By the end of the module, you will be able to apply a diverse range of material design practices to AI design, demonstrating knowledge around different modalities and their critical application. You will have critically analysed theories and frameworks in different disciplines in how they apply to AI as a design material.

On this module, you will gain an understanding of how to evaluate interactive technologies through the lens of User Experience (UX) Design. You will study a range of established and emerging UX evaluation methods, developing the ability to critically assess how technologies align with user needs, behaviours, and contextual factors in real-world environments.
Key areas of study include:
• UX evaluation frameworks and methodologies, including both formative and summative approaches.
• Heuristic evaluation, cognitive walkthroughs, and task-based usability testing.
• Quantitative and qualitative data collection techniques, such as performance metrics, satisfaction surveys, and think-aloud protocols.
• Advanced UX evaluation tools, with a particular focus on eye-tracking to explore visual attention and cognitive load.
• The challenges of evaluating ubiquitous, wearable, and mobile technologies, including spatial, temporal, and environmental considerations.
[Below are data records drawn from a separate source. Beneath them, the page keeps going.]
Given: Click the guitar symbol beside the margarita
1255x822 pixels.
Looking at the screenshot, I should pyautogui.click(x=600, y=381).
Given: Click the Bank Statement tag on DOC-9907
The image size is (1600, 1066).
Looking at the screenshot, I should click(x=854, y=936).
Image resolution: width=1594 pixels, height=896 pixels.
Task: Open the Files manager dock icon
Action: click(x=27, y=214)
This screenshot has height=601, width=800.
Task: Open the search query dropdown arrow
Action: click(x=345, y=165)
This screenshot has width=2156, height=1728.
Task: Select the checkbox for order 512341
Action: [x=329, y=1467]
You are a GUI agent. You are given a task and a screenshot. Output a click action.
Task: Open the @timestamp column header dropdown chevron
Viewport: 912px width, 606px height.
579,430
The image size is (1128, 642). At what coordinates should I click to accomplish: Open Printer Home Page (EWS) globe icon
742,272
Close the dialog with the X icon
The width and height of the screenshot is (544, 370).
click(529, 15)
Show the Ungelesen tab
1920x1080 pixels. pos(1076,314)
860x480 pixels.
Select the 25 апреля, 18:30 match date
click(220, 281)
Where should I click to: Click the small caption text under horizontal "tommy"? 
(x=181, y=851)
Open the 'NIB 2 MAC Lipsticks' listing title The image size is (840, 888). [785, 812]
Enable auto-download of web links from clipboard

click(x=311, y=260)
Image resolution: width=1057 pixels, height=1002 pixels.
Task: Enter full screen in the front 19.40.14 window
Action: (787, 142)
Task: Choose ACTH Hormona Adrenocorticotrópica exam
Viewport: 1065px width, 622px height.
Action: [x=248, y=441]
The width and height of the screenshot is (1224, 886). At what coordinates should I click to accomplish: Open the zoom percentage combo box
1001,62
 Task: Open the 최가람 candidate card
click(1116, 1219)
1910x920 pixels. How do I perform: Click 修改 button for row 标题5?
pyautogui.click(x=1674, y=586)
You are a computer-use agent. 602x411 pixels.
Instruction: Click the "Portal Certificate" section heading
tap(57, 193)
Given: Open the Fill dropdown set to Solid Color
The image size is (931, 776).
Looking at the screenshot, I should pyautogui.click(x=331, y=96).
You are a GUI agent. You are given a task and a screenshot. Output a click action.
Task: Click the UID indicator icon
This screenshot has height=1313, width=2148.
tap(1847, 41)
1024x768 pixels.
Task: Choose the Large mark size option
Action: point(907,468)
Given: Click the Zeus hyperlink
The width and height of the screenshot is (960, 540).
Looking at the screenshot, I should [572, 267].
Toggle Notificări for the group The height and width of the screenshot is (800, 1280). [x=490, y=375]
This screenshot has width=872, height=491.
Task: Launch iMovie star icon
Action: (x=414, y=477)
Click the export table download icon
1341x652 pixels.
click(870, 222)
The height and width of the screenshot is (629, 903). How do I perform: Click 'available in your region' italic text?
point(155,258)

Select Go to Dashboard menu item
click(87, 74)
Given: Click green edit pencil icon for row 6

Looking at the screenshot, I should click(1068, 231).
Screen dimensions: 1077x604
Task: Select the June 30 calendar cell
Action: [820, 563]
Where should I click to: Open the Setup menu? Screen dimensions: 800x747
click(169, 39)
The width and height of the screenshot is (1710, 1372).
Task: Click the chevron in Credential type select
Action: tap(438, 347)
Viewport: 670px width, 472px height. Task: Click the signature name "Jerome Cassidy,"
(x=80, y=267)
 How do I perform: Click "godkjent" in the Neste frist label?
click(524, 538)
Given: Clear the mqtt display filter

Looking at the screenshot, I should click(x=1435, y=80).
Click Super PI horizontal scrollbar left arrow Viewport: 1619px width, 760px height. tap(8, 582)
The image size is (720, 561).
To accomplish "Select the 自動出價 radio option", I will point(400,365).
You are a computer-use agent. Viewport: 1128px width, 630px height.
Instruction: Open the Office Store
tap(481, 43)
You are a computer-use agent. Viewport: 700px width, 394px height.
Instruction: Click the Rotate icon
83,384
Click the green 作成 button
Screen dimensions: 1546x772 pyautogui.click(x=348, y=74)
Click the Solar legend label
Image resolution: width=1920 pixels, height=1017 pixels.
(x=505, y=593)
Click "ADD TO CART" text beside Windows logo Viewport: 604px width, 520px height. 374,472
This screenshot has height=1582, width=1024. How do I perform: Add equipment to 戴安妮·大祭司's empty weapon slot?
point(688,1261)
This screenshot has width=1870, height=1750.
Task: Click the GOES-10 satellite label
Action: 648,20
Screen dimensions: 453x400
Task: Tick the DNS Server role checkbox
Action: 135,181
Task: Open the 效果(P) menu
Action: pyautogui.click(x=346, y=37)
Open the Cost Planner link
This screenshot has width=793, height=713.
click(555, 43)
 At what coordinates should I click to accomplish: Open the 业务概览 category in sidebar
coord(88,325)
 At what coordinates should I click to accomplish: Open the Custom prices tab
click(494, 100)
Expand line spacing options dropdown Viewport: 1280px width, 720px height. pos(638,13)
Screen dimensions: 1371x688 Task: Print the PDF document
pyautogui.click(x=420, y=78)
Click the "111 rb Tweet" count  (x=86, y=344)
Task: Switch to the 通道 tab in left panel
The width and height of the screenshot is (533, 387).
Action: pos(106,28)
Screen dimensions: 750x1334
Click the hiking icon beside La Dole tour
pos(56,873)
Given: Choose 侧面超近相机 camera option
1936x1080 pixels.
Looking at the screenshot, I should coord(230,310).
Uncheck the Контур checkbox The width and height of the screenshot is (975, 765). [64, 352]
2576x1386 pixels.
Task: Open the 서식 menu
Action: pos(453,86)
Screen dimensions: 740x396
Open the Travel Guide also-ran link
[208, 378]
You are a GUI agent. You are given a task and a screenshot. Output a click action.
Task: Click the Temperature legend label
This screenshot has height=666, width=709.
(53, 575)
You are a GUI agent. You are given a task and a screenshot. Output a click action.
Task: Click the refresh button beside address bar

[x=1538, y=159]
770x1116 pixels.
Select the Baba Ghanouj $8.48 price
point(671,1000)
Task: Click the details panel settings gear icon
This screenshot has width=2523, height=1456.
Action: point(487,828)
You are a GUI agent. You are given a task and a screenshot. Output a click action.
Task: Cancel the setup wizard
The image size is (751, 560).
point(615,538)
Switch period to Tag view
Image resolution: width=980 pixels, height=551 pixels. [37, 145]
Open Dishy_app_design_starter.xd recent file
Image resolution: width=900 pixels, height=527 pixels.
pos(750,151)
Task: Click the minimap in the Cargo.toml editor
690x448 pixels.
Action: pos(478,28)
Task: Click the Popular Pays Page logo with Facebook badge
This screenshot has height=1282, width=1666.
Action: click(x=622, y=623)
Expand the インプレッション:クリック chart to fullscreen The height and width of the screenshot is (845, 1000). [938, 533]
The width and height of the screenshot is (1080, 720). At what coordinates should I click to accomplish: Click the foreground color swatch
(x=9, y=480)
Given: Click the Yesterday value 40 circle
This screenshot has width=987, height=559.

• The role of user-centred design principles in shaping evaluation strategies.
• Data analysis and interpretation, enabling you to derive actionable insights and make evidence-based design recommendations.
You will apply these methods in hands-on, practical investigations, assessing real-world systems through iterative evaluations. By the end of the module, you will be equipped to conduct robust UX research, critically reflect on the evaluation process, and communicate findings effectively key competencies for professional roles in HCI, UX research, and digital product design.

This module will involve conducting a substantial individual research project relevant to your programme of study, based within the broader sphere of computer science and related disciplines. Over the course of completing this module, you will employ skills developed throughout your programme and will augment these with a variety of new skills and abilities which will allow you to complete an original research project and present the outputs of this process in both written and oral forms. This will include not only the specialist technical knowledge required to undertake innovative and rigorous research, but also a range of transferrable professional skills including communication (written and oral), literature searching and reviewing, research methods and design, project management, and personal time management. You will have guest input from external speakers from industry, to highlight and underscore how employers value these core skills as professionally valuable. During the creation of a project approval document, you will be required to engage with the University’s research ethics process and to consider any legal, societal and professional issues raised by your research project.